Last night was provisionally the first tropical night in Ireland for 20 years, with Valentia in #Kerry not observing any temperature under 20.5°C
Tropical nights (shaded air above 20°C all night) are rare in Ireland having only occurred around 6 times in the digital record. pic.twitter.com/3f7jMHECNb
— Met Éireann (@MetEireann) July 22, 2021
Following the heatwave which ended with some intense and thundery downpours and flash flooding, August was a month of mild and changeable weather. The mild theme continued into September, which was provisionally the warmest September on record for Ireland with temperature records broken at several stations including Phoenix Park, which had its warmest September in 122 years. October and November were also mild months with mean temperatures above average across the country. However whilst October was a rather wet month thanks to several Atlantic low pressures, including ex-Hurricane Sam, November was a dry month dominated by high pressure, though Storm Arwen brought wet and windy conditions to northern areas towards the end of November.
December has been another mild month, most memorable for Storm Barra which brought severe and damaging winds triggering Orange and Red wind warnings for many areas earlier in the month.
#StormBarra will bring disruptive weather to Ireland today and tomorrow, with impacts from severe, damaging winds as well as heavy rain #Wind and #rain warnings are in place across Ireland
Read more in our #StormBarra news story https://t.co/jZZxcE5Nup pic.twitter.com/ktyrDC3M4R
— Met Éireann (@MetEireann) December 7, 2021
Autumn 2021 warmest on record for Ireland
Several temperature records were broken in 2021, in particular station records during the summer heatwaves. Perhaps more notably though is the continuing pattern of milder temperatures, with Ireland seeing provisionally both its warmest September and warmest Autumn on record. The average temperature in September was 15.28°C which is 2.3°C above average, the average temperature in Autumn was 12.02°C, 1.8°C above average.

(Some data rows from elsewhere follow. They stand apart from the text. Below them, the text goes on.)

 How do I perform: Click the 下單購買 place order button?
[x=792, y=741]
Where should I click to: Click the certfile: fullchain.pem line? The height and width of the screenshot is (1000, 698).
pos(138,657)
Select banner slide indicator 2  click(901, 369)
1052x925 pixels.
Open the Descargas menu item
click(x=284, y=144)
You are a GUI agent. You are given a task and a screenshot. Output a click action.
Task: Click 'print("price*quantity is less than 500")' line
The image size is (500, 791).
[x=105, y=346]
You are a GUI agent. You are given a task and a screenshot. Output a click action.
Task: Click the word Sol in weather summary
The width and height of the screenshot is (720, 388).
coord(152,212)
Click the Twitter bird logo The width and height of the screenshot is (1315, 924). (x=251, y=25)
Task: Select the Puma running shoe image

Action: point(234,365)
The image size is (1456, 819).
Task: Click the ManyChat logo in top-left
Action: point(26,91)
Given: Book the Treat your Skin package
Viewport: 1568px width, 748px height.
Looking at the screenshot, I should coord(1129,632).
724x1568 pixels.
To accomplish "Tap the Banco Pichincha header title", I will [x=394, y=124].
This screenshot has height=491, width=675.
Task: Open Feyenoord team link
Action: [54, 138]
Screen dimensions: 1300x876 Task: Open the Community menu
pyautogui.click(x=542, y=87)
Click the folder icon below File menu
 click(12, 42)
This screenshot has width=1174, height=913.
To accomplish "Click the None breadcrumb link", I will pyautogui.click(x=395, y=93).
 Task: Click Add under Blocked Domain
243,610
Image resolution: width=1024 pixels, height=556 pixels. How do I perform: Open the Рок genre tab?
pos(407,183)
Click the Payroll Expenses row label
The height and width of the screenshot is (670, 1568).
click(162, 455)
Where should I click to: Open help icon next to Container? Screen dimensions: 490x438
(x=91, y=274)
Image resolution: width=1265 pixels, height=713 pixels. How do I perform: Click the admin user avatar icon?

As the year comes to an end, it is clear we are also on track for another warm year with temperatures around 0.9°C above average. This will make 2021 the 11th consecutive year with temperatures above Ireland’s average.
Keith Lambkin, Senior Climatologist at Met Éireann said: “These temperature trends we are seeing in Ireland are in line with the average temperature rise we are seeing around the world, due to human caused climate change. While future temperature projections vary depending on many factors, ‘all’ future projections suggest further warming. This warming, as well as associated defensive actions, is likely to affect everyone in some shape or form.”
The weather is always at the heart of our lives in Ireland, but whatever weather and climate we may have in 2022 and beyond, you can be sure that Met Éireann forecasters and climate scientists will be there every step of the way, helping to make Ireland more Weather and Climate prepared.